**WORK ITEM**. Set down every line from the one containing "You are a computer-use" through the last line of the records below, exactly as written, and leave out the pictures.

**Collection entries**.
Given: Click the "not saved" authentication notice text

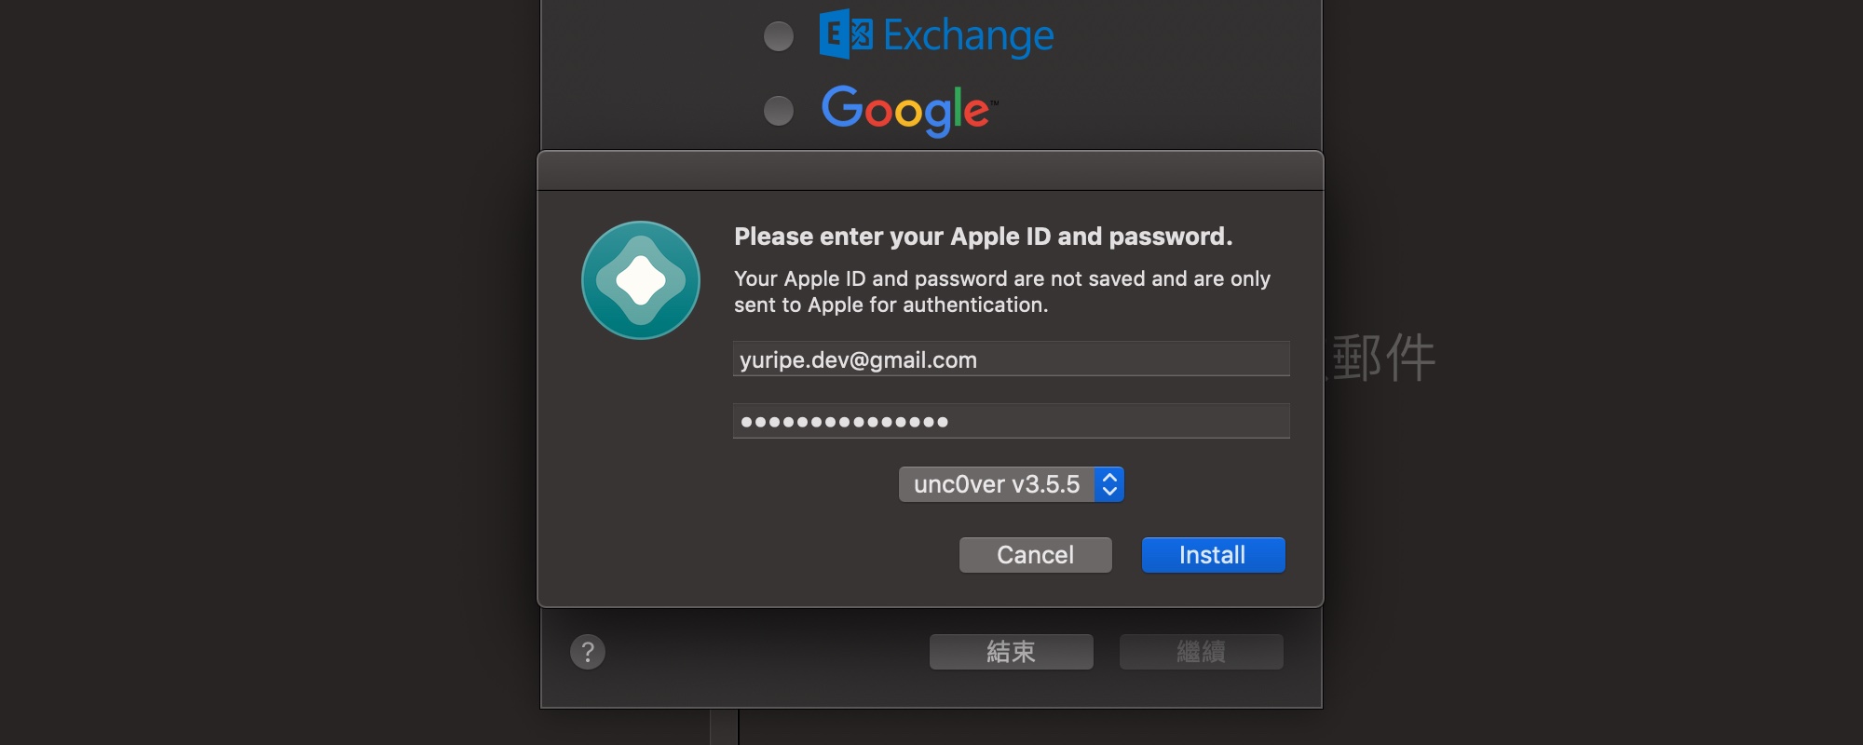Looking at the screenshot, I should tap(1001, 291).
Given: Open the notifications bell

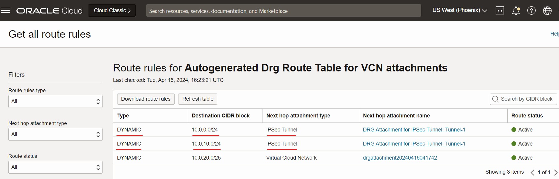Looking at the screenshot, I should tap(516, 11).

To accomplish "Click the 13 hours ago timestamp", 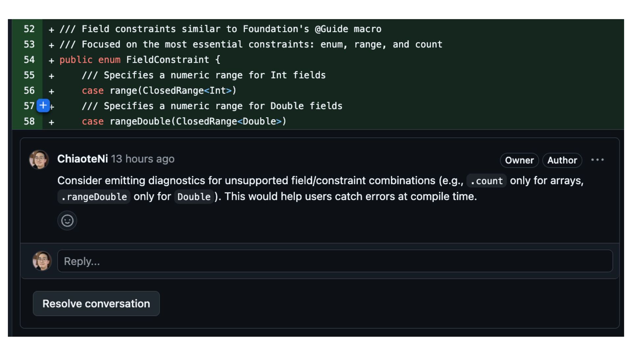I will tap(143, 159).
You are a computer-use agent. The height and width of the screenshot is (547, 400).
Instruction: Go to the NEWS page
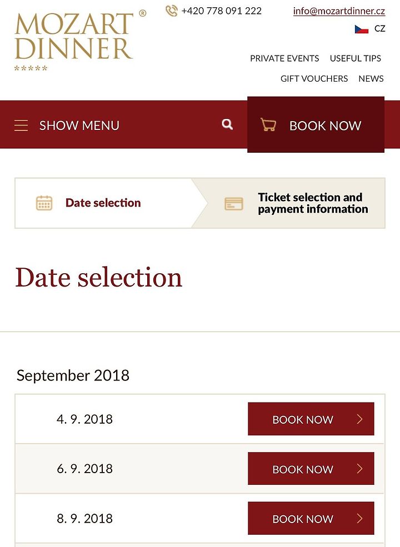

**ANSWER FOR THIS EXERCISE**.
You are a computer-use agent. The height and width of the screenshot is (547, 400).
Instruction: Go to the NEWS page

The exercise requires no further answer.